TO DO:
Reproduce the entries in full, with no changes.

DATA EXTRACT:
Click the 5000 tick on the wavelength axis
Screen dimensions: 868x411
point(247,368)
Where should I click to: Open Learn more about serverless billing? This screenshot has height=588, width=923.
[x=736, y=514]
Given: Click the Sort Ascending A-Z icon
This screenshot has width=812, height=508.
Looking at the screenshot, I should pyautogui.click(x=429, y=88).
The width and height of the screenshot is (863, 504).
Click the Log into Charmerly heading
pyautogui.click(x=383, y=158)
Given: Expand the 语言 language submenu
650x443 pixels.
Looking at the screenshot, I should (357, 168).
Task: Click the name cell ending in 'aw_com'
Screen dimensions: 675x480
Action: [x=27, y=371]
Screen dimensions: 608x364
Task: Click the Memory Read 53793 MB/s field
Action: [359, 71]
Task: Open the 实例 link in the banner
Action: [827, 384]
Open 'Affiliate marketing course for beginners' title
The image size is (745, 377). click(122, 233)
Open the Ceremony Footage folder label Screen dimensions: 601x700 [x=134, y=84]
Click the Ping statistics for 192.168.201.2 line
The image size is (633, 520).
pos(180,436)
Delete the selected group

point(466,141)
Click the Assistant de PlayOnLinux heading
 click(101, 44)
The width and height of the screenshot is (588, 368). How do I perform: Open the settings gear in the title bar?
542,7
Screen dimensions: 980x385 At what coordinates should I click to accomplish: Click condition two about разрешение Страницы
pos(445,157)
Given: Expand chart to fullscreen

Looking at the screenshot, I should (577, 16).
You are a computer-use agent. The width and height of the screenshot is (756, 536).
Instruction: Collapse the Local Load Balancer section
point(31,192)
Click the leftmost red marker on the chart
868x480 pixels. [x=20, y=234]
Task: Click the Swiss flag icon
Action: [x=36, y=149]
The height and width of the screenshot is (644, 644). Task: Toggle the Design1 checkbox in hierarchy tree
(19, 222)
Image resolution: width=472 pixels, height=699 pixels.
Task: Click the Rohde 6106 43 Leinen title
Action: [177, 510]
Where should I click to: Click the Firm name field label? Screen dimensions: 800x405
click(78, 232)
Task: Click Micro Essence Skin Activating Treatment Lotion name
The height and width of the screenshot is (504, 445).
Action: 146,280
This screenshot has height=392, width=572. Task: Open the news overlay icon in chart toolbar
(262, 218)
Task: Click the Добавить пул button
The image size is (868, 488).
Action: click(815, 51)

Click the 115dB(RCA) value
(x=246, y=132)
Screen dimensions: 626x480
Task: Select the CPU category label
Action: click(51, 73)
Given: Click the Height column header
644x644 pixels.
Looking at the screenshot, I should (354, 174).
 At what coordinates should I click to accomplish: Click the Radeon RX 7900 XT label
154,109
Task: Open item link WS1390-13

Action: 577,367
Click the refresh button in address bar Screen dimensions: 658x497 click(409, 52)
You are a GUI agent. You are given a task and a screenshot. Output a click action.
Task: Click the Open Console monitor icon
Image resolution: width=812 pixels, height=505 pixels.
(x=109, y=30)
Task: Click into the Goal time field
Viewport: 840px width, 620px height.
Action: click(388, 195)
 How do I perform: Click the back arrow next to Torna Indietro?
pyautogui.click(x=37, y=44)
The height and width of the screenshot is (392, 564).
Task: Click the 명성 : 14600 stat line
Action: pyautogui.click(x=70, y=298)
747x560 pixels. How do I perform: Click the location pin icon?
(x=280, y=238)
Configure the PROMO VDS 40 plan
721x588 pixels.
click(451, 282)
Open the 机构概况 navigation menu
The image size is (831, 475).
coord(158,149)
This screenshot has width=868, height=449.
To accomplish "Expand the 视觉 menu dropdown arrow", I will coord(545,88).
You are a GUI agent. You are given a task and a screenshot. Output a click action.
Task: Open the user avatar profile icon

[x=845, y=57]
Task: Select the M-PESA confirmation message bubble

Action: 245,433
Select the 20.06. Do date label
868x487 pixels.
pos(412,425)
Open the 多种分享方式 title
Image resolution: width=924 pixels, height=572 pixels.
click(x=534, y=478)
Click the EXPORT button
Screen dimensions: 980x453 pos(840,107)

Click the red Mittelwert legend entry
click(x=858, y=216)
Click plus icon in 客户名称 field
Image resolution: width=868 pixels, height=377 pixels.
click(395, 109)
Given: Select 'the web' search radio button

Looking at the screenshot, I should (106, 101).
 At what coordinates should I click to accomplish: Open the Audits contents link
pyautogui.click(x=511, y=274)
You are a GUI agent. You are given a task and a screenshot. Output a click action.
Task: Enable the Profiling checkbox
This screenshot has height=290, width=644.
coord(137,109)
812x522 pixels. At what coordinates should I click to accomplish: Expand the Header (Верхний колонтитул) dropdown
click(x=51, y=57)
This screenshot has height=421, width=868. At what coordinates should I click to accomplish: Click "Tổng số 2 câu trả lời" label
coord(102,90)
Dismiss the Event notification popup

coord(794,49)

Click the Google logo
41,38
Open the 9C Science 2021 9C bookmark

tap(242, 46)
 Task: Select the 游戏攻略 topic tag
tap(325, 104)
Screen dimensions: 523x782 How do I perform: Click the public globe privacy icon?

EXERCISE RESPONSE:
Click the 5000 tick on the wavelength axis
Screen dimensions: 868x411
point(247,368)
Where should I click to: Open Learn more about serverless billing? This screenshot has height=588, width=923.
[x=736, y=514]
Given: Click the Sort Ascending A-Z icon
This screenshot has width=812, height=508.
Looking at the screenshot, I should pyautogui.click(x=429, y=88).
The width and height of the screenshot is (863, 504).
Click the Log into Charmerly heading
pyautogui.click(x=383, y=158)
Given: Expand the 语言 language submenu
650x443 pixels.
Looking at the screenshot, I should (357, 168).
Task: Click the name cell ending in 'aw_com'
Screen dimensions: 675x480
Action: [x=27, y=371]
Screen dimensions: 608x364
Task: Click the Memory Read 53793 MB/s field
Action: [359, 71]
Task: Open the 实例 link in the banner
Action: [827, 384]
Open 'Affiliate marketing course for beginners' title
The image size is (745, 377). click(122, 233)
Open the Ceremony Footage folder label Screen dimensions: 601x700 [x=134, y=84]
Click the Ping statistics for 192.168.201.2 line
The image size is (633, 520).
pos(180,436)
Delete the selected group

point(466,141)
Click the Assistant de PlayOnLinux heading
 click(101, 44)
The width and height of the screenshot is (588, 368). How do I perform: Open the settings gear in the title bar?
542,7
Screen dimensions: 980x385 At what coordinates should I click to accomplish: Click condition two about разрешение Страницы
pos(445,157)
Given: Expand chart to fullscreen

Looking at the screenshot, I should (577, 16).
You are a computer-use agent. The width and height of the screenshot is (756, 536).
Instruction: Collapse the Local Load Balancer section
point(31,192)
Click the leftmost red marker on the chart
868x480 pixels. [x=20, y=234]
Task: Click the Swiss flag icon
Action: [x=36, y=149]
The height and width of the screenshot is (644, 644). Task: Toggle the Design1 checkbox in hierarchy tree
(19, 222)
Image resolution: width=472 pixels, height=699 pixels.
Task: Click the Rohde 6106 43 Leinen title
Action: [177, 510]
Where should I click to: Click the Firm name field label? Screen dimensions: 800x405
click(78, 232)
Task: Click Micro Essence Skin Activating Treatment Lotion name
The height and width of the screenshot is (504, 445).
Action: 146,280
This screenshot has height=392, width=572. Task: Open the news overlay icon in chart toolbar
(262, 218)
Task: Click the Добавить пул button
The image size is (868, 488).
Action: click(815, 51)

Click the 115dB(RCA) value
(x=246, y=132)
Screen dimensions: 626x480
Task: Select the CPU category label
Action: click(51, 73)
Given: Click the Height column header
644x644 pixels.
Looking at the screenshot, I should (354, 174).
 At what coordinates should I click to accomplish: Click the Radeon RX 7900 XT label
154,109
Task: Open item link WS1390-13

Action: 577,367
Click the refresh button in address bar Screen dimensions: 658x497 click(409, 52)
You are a GUI agent. You are given a task and a screenshot. Output a click action.
Task: Click the Open Console monitor icon
Image resolution: width=812 pixels, height=505 pixels.
(x=109, y=30)
Task: Click into the Goal time field
Viewport: 840px width, 620px height.
Action: click(388, 195)
 How do I perform: Click the back arrow next to Torna Indietro?
pyautogui.click(x=37, y=44)
The height and width of the screenshot is (392, 564).
Task: Click the 명성 : 14600 stat line
Action: pyautogui.click(x=70, y=298)
747x560 pixels. How do I perform: Click the location pin icon?
(x=280, y=238)
Configure the PROMO VDS 40 plan
721x588 pixels.
click(451, 282)
Open the 机构概况 navigation menu
The image size is (831, 475).
coord(158,149)
This screenshot has width=868, height=449.
To accomplish "Expand the 视觉 menu dropdown arrow", I will coord(545,88).
You are a GUI agent. You are given a task and a screenshot. Output a click action.
Task: Open the user avatar profile icon

[x=845, y=57]
Task: Select the M-PESA confirmation message bubble

Action: 245,433
Select the 20.06. Do date label
868x487 pixels.
pos(412,425)
Open the 多种分享方式 title
Image resolution: width=924 pixels, height=572 pixels.
click(x=534, y=478)
Click the EXPORT button
Screen dimensions: 980x453 pos(840,107)

Click the red Mittelwert legend entry
click(x=858, y=216)
Click plus icon in 客户名称 field
Image resolution: width=868 pixels, height=377 pixels.
click(395, 109)
Given: Select 'the web' search radio button

Looking at the screenshot, I should (106, 101).
 At what coordinates should I click to accomplish: Open the Audits contents link
pyautogui.click(x=511, y=274)
You are a GUI agent. You are given a task and a screenshot. Output a click action.
Task: Enable the Profiling checkbox
This screenshot has height=290, width=644.
coord(137,109)
812x522 pixels. At what coordinates should I click to accomplish: Expand the Header (Верхний колонтитул) dropdown
click(x=51, y=57)
This screenshot has height=421, width=868. At what coordinates should I click to accomplish: Click "Tổng số 2 câu trả lời" label
coord(102,90)
Dismiss the Event notification popup

coord(794,49)

Click the Google logo
41,38
Open the 9C Science 2021 9C bookmark

tap(242, 46)
 Task: Select the 游戏攻略 topic tag
tap(325, 104)
Screen dimensions: 523x782 How do I perform: Click the public globe privacy icon?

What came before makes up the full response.